President Obama in his State of the Union Address last week suggested that his first six years as president have been a success.
Obama declared that he is stopping the advance of ISIS, he stood up to Russian President Vladimir Putin's aggression, and he prevented Iran from advancing its nuclear program.
However, MSNBC's Andrea Mitchell declared that Obama's "projection of success" against terrorism and Putin "doesn't match reality."
Putin took control of the Crimean peninsula and Russian troops are now in Ukraine. The sanctions supported by Obama have not had their desired effect as of now.
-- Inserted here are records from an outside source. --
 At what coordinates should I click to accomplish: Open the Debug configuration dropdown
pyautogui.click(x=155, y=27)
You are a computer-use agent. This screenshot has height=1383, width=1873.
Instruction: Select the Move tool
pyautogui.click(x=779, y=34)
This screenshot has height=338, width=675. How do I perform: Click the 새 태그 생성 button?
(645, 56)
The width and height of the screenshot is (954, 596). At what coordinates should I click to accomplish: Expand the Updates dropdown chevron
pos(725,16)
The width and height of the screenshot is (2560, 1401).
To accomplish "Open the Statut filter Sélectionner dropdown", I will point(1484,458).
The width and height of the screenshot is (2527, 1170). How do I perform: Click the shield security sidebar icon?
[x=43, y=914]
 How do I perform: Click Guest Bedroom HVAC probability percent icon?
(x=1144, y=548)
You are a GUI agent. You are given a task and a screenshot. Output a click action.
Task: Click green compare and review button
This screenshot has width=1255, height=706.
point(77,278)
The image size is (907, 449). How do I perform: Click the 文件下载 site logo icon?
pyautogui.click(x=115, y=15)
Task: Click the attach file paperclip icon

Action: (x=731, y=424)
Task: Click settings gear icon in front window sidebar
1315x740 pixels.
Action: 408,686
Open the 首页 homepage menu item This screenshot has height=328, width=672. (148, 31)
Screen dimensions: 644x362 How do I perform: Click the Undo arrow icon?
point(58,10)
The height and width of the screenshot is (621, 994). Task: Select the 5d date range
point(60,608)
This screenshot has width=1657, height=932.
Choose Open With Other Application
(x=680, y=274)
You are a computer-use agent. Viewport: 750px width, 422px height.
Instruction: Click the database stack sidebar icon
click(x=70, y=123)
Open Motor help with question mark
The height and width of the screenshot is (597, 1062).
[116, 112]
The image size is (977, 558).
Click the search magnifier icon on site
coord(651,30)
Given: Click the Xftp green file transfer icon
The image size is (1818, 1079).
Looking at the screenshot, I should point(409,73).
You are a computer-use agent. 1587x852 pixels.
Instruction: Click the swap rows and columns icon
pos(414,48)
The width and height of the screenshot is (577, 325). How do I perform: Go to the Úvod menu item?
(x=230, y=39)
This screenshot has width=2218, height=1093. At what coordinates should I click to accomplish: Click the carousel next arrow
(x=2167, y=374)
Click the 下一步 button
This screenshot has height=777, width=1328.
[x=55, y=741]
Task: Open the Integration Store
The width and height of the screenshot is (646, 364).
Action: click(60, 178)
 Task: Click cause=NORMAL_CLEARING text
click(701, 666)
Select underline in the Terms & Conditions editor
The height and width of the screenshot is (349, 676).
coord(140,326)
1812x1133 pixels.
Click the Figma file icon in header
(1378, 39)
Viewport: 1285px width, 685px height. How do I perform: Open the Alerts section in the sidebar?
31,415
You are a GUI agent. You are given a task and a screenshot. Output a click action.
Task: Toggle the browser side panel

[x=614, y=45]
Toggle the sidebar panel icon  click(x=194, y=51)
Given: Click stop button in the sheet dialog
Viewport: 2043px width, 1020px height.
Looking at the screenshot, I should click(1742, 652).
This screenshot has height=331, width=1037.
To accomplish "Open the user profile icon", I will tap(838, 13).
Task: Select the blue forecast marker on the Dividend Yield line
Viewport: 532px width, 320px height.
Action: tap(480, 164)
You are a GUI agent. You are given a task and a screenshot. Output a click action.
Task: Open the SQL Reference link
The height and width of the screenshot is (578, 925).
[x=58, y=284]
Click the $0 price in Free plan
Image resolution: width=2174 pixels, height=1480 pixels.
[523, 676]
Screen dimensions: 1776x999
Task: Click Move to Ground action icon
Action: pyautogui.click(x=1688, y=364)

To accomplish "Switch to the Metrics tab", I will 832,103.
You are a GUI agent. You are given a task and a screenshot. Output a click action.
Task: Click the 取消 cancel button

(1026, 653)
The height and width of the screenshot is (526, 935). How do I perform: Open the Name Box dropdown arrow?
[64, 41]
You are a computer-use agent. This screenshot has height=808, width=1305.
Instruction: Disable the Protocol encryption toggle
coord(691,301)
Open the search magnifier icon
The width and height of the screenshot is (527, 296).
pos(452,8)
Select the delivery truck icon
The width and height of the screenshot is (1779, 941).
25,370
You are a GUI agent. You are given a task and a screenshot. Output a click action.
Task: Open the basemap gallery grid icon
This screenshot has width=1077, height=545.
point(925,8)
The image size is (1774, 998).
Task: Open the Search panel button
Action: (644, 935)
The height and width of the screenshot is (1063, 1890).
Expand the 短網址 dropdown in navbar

Russian troops have not left the Ukraine.
Similarly, U.S. aid has not been able to stop ISIS. In a recent interview with The Associated Press, Iraqi Prime Minister Haider al-Abadi said his country's troops are "almost on [their] own" because they are not getting the training or weapons they need to fight ISIS.
ISIS, an al-Qaeda offshoot, seeks to form an Islamic emirate in the Levant region through "jihad."
A three-minute video, reported during the weekend by the SITE Intel Group that tracks the online activity of terrorists, showed a picture of the 47-year-old Japanese hostage Kenji Goto holding an image of the alleged beheaded body of his cellmate, 42-year-old Haruna Yukawa, and an audio message by Goto demanded a prisoner exchange to save his own life.
ISIS is now demanding that Sajida al Rashawi, an Iraqi held in Jordan and sentenced to death for her role in a 2005 attack on a hotel in Amman, be freed in exchange for Goto.
The terror group earlier released videos showing the beheading of five Western hostages – of British hostages David Haines and Alan Henning, and U.S. citizens James Foley, Steven Sotloff and Abdul-Rahman Kassig.